* Exercise
Which lines run from the one containing "Jump to step 2 Select a name and folder" to the end of the entries? Quote them exactly, and nothing else.

* Extracted entries

··········

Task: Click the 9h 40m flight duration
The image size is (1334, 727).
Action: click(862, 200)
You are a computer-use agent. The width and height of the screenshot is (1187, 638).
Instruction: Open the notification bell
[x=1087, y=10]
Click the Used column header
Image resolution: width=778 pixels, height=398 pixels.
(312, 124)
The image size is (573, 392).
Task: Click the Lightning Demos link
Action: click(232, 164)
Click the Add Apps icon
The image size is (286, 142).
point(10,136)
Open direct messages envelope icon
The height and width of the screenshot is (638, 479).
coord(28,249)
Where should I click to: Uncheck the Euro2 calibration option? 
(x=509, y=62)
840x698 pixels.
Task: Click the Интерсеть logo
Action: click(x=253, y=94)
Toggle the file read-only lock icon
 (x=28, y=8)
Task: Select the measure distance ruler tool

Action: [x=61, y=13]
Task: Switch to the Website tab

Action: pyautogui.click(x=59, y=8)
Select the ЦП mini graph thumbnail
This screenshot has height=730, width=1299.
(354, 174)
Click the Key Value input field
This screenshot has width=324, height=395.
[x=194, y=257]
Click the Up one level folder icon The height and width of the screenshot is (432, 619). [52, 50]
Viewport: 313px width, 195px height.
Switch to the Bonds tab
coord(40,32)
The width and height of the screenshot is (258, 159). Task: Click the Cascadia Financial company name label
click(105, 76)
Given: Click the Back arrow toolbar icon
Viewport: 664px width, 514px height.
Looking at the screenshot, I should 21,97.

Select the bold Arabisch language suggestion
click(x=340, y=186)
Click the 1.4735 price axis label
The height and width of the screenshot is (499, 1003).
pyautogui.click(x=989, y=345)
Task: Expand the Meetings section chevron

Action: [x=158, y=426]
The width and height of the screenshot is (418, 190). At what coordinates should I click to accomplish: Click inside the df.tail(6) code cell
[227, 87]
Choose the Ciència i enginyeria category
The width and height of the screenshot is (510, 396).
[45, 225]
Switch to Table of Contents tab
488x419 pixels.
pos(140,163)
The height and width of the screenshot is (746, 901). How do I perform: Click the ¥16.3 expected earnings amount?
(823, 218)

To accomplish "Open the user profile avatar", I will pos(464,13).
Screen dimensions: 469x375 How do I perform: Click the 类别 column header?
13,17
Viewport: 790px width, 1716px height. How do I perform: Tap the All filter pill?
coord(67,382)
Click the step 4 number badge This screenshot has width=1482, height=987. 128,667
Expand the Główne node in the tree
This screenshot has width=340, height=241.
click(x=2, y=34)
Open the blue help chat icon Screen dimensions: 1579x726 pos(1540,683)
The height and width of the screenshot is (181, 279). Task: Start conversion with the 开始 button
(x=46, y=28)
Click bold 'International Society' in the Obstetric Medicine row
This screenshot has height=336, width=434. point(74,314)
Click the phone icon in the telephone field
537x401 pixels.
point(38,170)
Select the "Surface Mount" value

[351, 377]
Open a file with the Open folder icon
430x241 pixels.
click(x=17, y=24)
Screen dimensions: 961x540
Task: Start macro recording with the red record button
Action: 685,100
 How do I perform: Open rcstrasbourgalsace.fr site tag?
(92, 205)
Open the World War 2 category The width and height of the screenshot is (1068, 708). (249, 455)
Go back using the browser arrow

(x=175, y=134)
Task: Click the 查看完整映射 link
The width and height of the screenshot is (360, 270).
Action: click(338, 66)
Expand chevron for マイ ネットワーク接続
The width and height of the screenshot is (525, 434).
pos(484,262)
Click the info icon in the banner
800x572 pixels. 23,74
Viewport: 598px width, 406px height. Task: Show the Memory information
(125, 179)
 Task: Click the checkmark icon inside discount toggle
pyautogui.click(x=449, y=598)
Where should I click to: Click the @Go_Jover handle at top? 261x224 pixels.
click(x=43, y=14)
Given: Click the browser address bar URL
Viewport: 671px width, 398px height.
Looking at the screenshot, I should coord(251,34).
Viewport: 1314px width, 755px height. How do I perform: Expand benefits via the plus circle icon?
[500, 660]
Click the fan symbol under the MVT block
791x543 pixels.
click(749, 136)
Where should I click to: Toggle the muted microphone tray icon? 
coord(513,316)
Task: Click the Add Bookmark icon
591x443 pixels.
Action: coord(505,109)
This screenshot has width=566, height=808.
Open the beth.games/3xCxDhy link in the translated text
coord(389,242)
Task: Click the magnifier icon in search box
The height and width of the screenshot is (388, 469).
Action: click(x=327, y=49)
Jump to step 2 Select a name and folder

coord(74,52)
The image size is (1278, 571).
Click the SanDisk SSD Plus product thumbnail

··········

* Your solution
Jump to step 2 Select a name and folder

coord(74,52)
The image size is (1278, 571).
Click the SanDisk SSD Plus product thumbnail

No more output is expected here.